True Widow – Circumambulation
True Widow
Relapse Records
Langoureux, lascif, True Widow est une petite lumière, une lucarne entrouverte qui laisse poindre une lumière réconfortante, un espoir aussi vain qu’apaisant. Son tempo est monotone, lent jusqu’à la nausée, le son quasi flasque, presque fantomatique. Les voix, féminines et masculines, suivent un chemin étroit où on n’élève pas le ton. On se laisse glisser, on se laisse prendre en tendant les doigts. Quelque-part, on espère qu’une main amicale voudra bien accepter cette invitation à l’abandon, car ne vous y trompez pas, « Circumambulation » exhorte en silence, c’est un appel à peine audible. À l’étrangeté du premier contact se découvre la pâleur d’un visage qu’on désire caresser. Il se discerne ici un romantisme larvé, un réalisme des sentiments, doux, empêtrés, timides, maladroits presque. Et c’est cette confusion qui attire nous force à rejeter une oreille sur la chose, encore et encore. « Circumambulation » s’apprivoise, nous laisse le temps de le faire, d’autant plus que le groupe ralentit le temps, justement.
Il nous aide, nous interpelle avec la douce voix monocorde de Nicole Estill, nous plonge dans le marasme d’un Texas perdu, coupé du reste du monde. D’une apathie métaphorique etsensitive, avant tout, « Circumambulation » ne cherche pas à nous désespérer, mais creuse plutôt une voie de sortie, une échappatoire, cotonneuse, insaisissable, et aussi rêche que feutrée, avec une certaine forme de beauté dans l’immobilisme.

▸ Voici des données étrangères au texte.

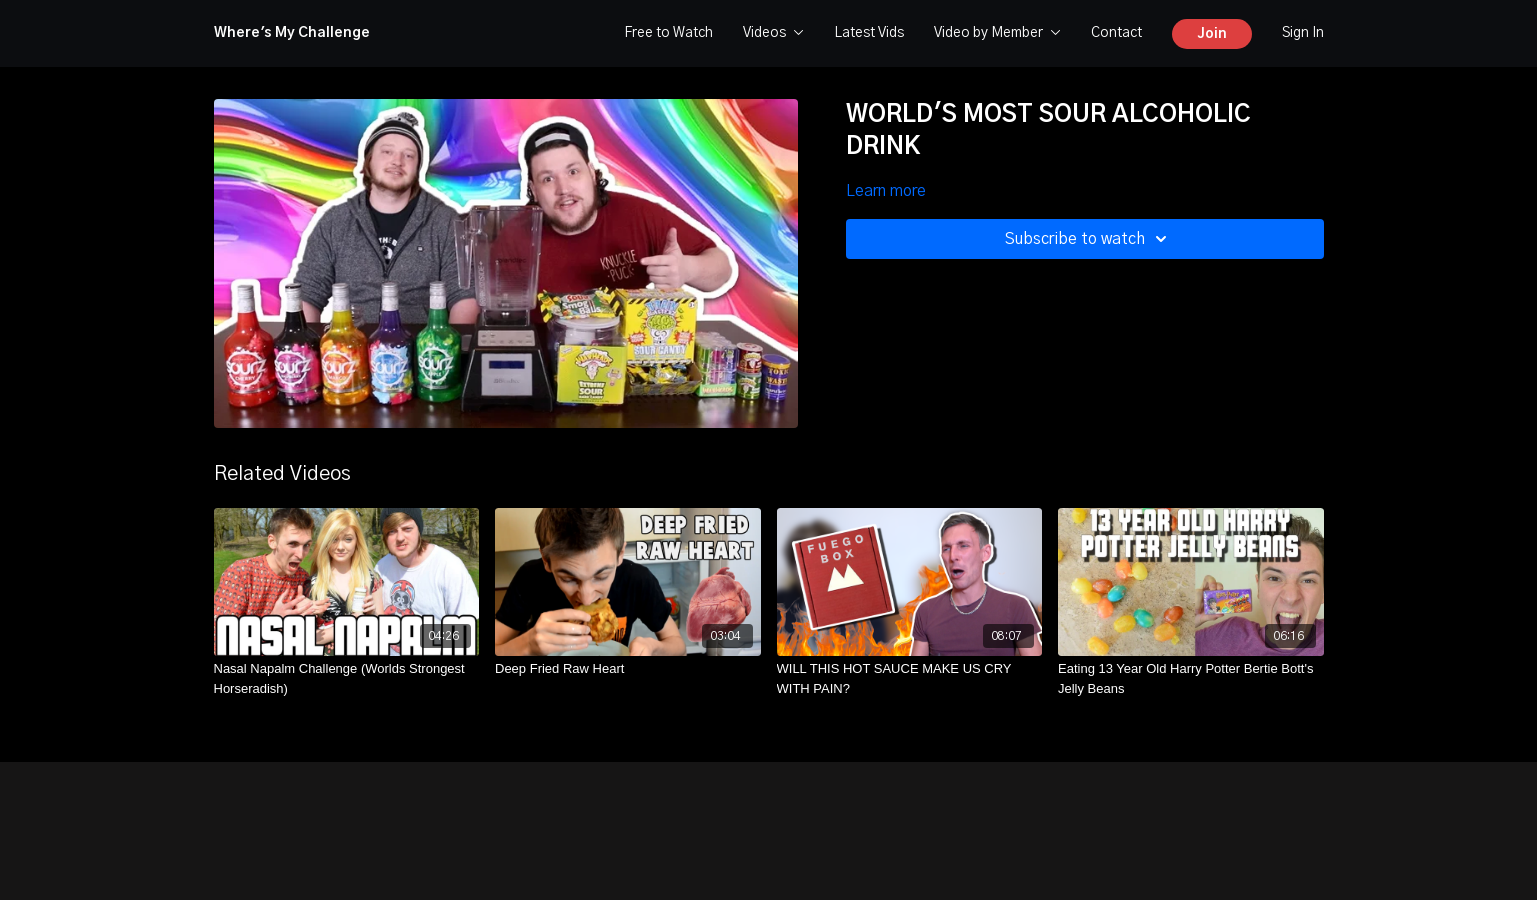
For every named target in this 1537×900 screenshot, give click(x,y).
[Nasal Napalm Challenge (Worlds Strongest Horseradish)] (347, 678)
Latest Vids (869, 33)
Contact (1116, 33)
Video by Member (997, 33)
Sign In (1303, 33)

Le temps qu’on cherche à stopper sans y arriver, alors on le ralentit. « Circumambulation » capte par ses refrains disséminés, son côté jusqu’au-boutiste hérité des disparus Codeine, ce fil du rasoir qui se tord et se tend constamment, toujours à la limite, sur la frontière. Il laisse l’impression de bras tendus qui viennent nous enlacer dans l’obscurité. Il a besoin de temps, autant que le diamant sur le sillon du vinyle, et, à la fin, il se délecte complètement.
« Circumambulation » est une percée sans aventures ni risques, une efficacité artisanale, sobre, sans touches expressionnistes. Rien de trop, mais l’aventure est au coin de la route, et « Circumambulation » en est juste l’une des plus belles invitations.